X. ________ n'a pas repris le travail et son employeuse l'a licencié avec
effet au 30 juin 1996 pour cause d'incapacité de travail. Ultérieurement,
X.________ a exercé une activité de professeur d'anglais à temps partiel. Par
décision du 8 janvier 1998, une rente d'invalidité entière lui a été allouée
compte tenu d'un taux d'invalidité de 85 %.

B.
Par demande du 25 août 1999, X.________ a ouvert action devant la Cour civile
du Tribunal cantonal vaudois contre la société A.________ en sa qualité
d'autorité de règlement pour les dommages causés par un véhicule étranger.
Par convention de substitution de parties intervenue en 2003, le Bureau
national suisse d'assurance (ci-après: le BNA) s'est substitué à A.________.
En dernier lieu, les conclusions de X.________ tendaient au paiement de
205'000 fr. (perte de gain du 24 novembre 1995 au 30 avril 1999), 4'194'356
fr. (perte de gain dès le 1er mai 1999) et 100'000 fr. (tort moral), le tout
avec intérêt.

Par jugement du 24 novembre 2004, la Cour civile a admis l'exception de
prescription soulevée par le BNA et rejeté l'action. Par arrêt du
20 septembre 2005, le Tribunal fédéral a annulé ce jugement et renvoyé la
cause à l'autorité cantonale.
Par nouveau jugement du 18 avril 2006, la Cour civile a condamné le BNA à
payer à X.________ les montants de 430'685 fr. 70 (perte de gain du 24
novembre 1995 au 31 mars 2006) avec intérêt à 5 % l'an dès le 1er janvier
2001, 3'275'859 fr. 25 (perte de gain du 1er avril 2006 au jour de la
retraite) avec intérêt à 5 % l'an dès le 1er avril 2006, 285'195 fr. 05
(dommage de rente dès l'âge de soixante-cinq ans) avec intérêt à 5 % l'an dès
le 1er avril 2006 et 30'000 fr. (indemnité pour tort moral) avec intérêt à
5 % l'an dès le 24 novembre 1995 (I), arrêté les frais (II), fixé les dépens
(III) et rejeté toutes autres ou plus amples conclusions (IV).

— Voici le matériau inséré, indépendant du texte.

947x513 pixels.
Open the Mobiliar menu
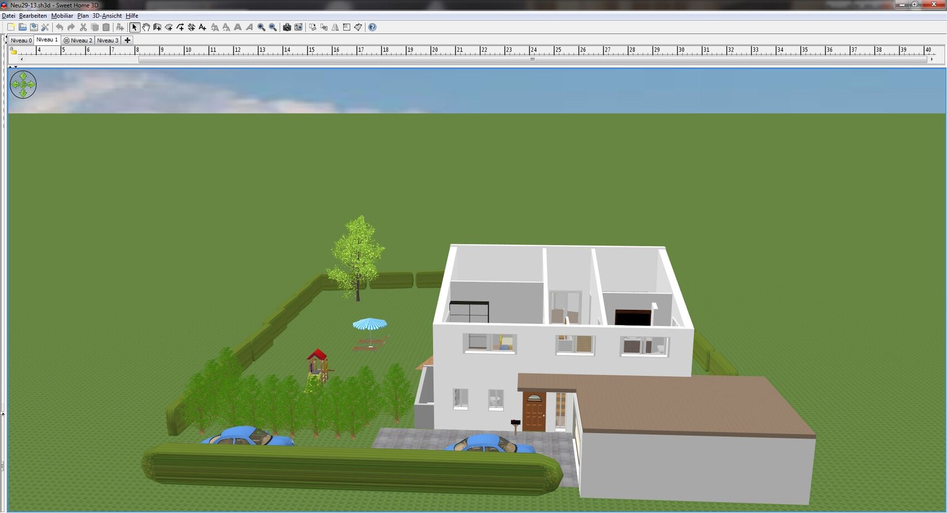[x=62, y=16]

Par arrêt du 28 février 2007, la Chambre des recours du Tribunal cantonal
vaudois a rejeté le recours en nullité déposé par le BNA qui, invoquant la
violation d'une règle de procédure cantonale (art. 444 al. 1 ch. 3 du code de
procédure civile vaudois du 14 décembre 1966, ci-après: CPC/VD), à savoir de
l'art. 4 CPC/VD relatif aux allégations des parties, remettait seulement en
cause sa condamnation au paiement de 285'195 fr. 05 pour dommage de rente. En
résumé, il soutenait que X.________ ne pouvait pas se voir accorder un
dommage de rente, dès lors qu'il n'en avait pas allégué l'existence.

C.
Parallèlement à un recours en réforme contre le jugement de la Cour civile du
18 avril 2006, le BNA (le recourant) interjette le présent recours en matière
civile au Tribunal fédéral contre l'arrêt de la Chambre des recours du 28
février 2007. Il conclut à l'annulation de l'arrêt attaqué et au renvoi de la
cause à la cour cantonale pour nouvelle décision dans le sens des
considérants, avec suite de frais et dépens.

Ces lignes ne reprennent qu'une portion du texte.